E-cash made its debut in 1995 when DigiCash Inc. in Palo Alto, Calif., enlisted 25,000 online shoppers to begin testing the company's new software. DigiCash made headway selling the software to overseas banks, but it garnered little attention here and the company filed for bankruptcy last year.
Most American consumers didn't want to download software essentially to create money on their computers, experts say. For many, there was a general distrust of exchanging electronic cash over the Internet.
And the kids will lead them
But there still is hope. E-cash may come into vogue as younger, savvier Internet users increasingly join the ranks of those buying online. The number of teens online will jump from today's 4.5 million to 11 million in 2002, according to Jupiter Communications, a New York consulting firm.
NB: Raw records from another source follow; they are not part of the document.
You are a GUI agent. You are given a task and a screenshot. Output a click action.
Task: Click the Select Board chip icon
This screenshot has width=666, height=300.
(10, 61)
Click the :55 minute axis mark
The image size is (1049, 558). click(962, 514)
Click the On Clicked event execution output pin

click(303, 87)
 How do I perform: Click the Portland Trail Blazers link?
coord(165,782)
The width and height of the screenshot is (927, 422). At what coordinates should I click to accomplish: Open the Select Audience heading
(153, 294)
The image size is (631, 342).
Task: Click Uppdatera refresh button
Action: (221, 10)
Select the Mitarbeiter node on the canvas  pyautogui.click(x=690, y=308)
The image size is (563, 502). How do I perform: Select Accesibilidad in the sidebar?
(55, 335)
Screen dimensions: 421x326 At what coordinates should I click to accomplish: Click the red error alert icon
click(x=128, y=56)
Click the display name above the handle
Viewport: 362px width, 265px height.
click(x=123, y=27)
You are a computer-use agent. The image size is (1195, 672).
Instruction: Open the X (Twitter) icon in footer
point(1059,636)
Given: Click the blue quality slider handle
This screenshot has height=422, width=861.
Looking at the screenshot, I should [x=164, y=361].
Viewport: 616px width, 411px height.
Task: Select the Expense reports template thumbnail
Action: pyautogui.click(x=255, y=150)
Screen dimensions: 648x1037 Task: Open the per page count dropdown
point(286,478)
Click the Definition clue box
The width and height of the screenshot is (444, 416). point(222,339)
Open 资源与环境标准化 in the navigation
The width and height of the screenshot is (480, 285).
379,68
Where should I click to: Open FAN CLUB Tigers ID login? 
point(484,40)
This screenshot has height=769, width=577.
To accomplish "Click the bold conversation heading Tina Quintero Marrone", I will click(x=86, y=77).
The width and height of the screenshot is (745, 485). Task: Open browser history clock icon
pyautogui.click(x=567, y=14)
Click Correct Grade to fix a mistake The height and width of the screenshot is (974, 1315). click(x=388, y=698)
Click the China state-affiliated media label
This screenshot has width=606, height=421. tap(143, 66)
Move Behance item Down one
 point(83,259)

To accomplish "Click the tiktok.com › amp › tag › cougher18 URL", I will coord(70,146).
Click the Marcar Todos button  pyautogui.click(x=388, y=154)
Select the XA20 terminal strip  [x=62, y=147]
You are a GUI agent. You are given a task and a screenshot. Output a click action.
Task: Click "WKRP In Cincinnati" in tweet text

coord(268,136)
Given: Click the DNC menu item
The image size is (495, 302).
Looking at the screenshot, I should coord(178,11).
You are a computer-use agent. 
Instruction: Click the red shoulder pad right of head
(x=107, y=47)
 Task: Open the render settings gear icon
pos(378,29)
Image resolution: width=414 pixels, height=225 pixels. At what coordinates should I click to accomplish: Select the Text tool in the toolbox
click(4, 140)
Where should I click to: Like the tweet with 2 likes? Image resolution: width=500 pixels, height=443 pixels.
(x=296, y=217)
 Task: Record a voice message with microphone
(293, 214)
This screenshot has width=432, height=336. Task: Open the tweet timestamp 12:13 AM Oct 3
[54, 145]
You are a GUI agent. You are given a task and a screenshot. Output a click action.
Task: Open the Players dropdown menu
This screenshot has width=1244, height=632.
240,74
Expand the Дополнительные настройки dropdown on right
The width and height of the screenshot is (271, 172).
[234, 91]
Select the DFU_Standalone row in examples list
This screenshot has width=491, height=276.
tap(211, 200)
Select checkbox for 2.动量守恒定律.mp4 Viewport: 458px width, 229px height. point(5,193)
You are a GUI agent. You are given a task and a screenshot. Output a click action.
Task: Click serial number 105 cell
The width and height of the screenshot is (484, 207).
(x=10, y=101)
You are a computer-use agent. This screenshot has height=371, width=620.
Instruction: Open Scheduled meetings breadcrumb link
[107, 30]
Already, they are having an effect. Kids and their often-fickle tastes are the cornerstones of ICanBuy.com, a San Francisco company that launched in April and boasts more than 20 online retailers offering toys, clothes, books, records and other goods for kids and teens. The portal makes money by taking a percentage of each transaction.
"Kids represent a powerful group of consumers who have been, for the most part, powerless when it comes to Internet commerce," said R. Paul Herman, ICanBuy's chief executive officer, noting those ages 4 to 18 spend about $130 billion annually on goods and services. "Our idea was to give them a place where they can learn to manage their money, but allow parents to keep control on what's being spent where."
Perhaps it's no coincidence that IcanBuy offers electronic cash transactions.
Here's how ICanBuy.com works:
- Parents set up an electronic allowance by using a credit card to deposit money in a child's electronic account.
- Parents choose the places the child may shop and set spending limits.
- Teens and kids get to shop, conduct financial transactions -- such as online banking and charitable donations -- and learn money management.
- Children's identities are protected, preventing vendors from targeting them in the future.
Parents can review their children's account activity at any time and revise its parameters.
Flooz.com is taking another tack. The New York-based company is accepting credit card payment for gift certificates issued in an electronic currency called Flooz. The term Flooz is slang for cash in Persia.
Here's how a Flooz transaction works:
- On the Web site, users buy any amount of Flooz using a credit card -- one Flooz equals one dollar.
- A certificate and an electronic greeting card are e-mailed to the recipient, who can spend the Flooz at an affiliated online merchant, perhaps Books.com, Caesar's Palate or Nirvana Chocolates.
- Flooz can be spent right away or stored in an account.
Flooz.com will even remind customers of Secretary's Day and other easy-to-forget events.
They're full of 'beenz'
And where there is Flooz, can beenz be far behind?
The Beenz Co., a New York- and London-based upstart, recently added an electronic incentive program to the mix. It issues electronic credits, known as beenz, as rewards for those who deal with companies on the beenzworld list.
- Electronic credits are earned by shopping at or visiting certain sites.
- The earned beenz are saved in an account managed by the company until they are used to purchase goods or services from online merchants in beenzworld.
- So far, the company has partnered with 25 retailers, ranging from online flower shops to music stores and Internet service providers.
"Our goal is to make online shopping as commonplace as taking a trip to the mall to shop," said Nina Helms, Beenz's director of marketing. She says the company has made electronic transaction easy and free.
Still, it's "going to be a hard sell for some people."